German tanks, Costa Rica and Panama

As you fly from heavily militarised Latin American countries into Costa Rica at night something immediately stands out from a few thousand feet altitude. You notice more rural street lighting stringing through an otherwise blind, unseen landscape. Costa Rica dismantled its army in 1948 after the last of its conflicts with Nicaragua to the North. The savings go into a physical and social infrastructure that make this a supremely humanistic society. To the south, Panama dismantled its own army in 1998 following the debacle that saw the collapse of General Noriega – though its social pay-off is somewhat muted by financial (banking and canal) distortions. But both countries are immune from military coups, neighbouring invasions and armed masculinities.

I don’t agree with NATO pressures on Germany to send Leopard tanks to Ukraine. I don’t agree with having allowed the German armaments industry to have persisted after WW2. The citizens of that country have had devastating wars inflicted on them too often and too recently to drag them into another military conflict. Its now almost front-line engagement with a volatile and unpredictable battleground is simply unfair. A more intelligent, democratic response would have been to neutralise Germany, to persuade it – as Costa Rica and Panama were persuaded – to divest itself of all things military.

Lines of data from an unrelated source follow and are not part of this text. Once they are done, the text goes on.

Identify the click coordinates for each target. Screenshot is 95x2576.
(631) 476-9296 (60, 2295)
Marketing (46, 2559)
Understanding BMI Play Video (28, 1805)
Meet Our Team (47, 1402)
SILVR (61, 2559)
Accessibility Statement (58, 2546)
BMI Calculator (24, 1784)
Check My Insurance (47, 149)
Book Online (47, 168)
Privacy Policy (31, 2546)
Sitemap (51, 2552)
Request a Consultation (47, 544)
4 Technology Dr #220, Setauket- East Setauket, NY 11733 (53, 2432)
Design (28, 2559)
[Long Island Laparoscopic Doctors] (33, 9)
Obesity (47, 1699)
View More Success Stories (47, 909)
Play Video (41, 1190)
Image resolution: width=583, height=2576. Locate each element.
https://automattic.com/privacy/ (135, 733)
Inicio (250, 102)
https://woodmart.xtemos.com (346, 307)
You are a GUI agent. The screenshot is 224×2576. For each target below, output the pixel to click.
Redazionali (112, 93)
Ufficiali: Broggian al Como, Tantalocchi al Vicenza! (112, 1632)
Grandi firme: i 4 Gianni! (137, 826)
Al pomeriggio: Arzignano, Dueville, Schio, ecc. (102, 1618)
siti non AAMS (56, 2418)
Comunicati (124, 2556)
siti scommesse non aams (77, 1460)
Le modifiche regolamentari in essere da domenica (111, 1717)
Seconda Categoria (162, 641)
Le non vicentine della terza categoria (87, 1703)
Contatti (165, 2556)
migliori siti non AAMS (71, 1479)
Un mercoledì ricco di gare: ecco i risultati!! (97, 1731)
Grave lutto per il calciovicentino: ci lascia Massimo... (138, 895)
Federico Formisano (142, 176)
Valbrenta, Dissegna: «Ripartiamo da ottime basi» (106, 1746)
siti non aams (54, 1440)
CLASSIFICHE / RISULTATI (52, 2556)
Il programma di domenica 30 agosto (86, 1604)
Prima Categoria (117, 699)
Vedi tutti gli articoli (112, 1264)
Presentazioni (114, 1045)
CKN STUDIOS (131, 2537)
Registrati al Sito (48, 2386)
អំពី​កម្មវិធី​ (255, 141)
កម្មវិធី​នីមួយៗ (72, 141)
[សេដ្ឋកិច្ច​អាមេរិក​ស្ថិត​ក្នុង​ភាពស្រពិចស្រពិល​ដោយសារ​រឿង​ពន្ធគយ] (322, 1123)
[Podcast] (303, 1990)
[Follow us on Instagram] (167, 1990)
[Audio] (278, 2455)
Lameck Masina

I don’t at all say this out of some jingoistic belief in the innate aggression of German people – much to the contrary, German education in the post-war period was sophisticated and successful in separating the new generation from the gullibilities, the culpabilities and the guilt of the previous, wartime generations. I have found little but generosity and gentleness from my interactions with that culture. I say it out of a sense of justice for the people of Germany. Its working classes, with those of its neighbours, Poland, Czech Republic and so on, have endured so much more violence inflicted by nationalists and aristocrats than have the British or the French and those countries protected since the Middle Ages by that string of border countries buffering numerous encroaching military empires. We still see Eastern Europe as varying grades of NATO buffering and Germany is now drawn into that class. It’s not fair. We should leave them be.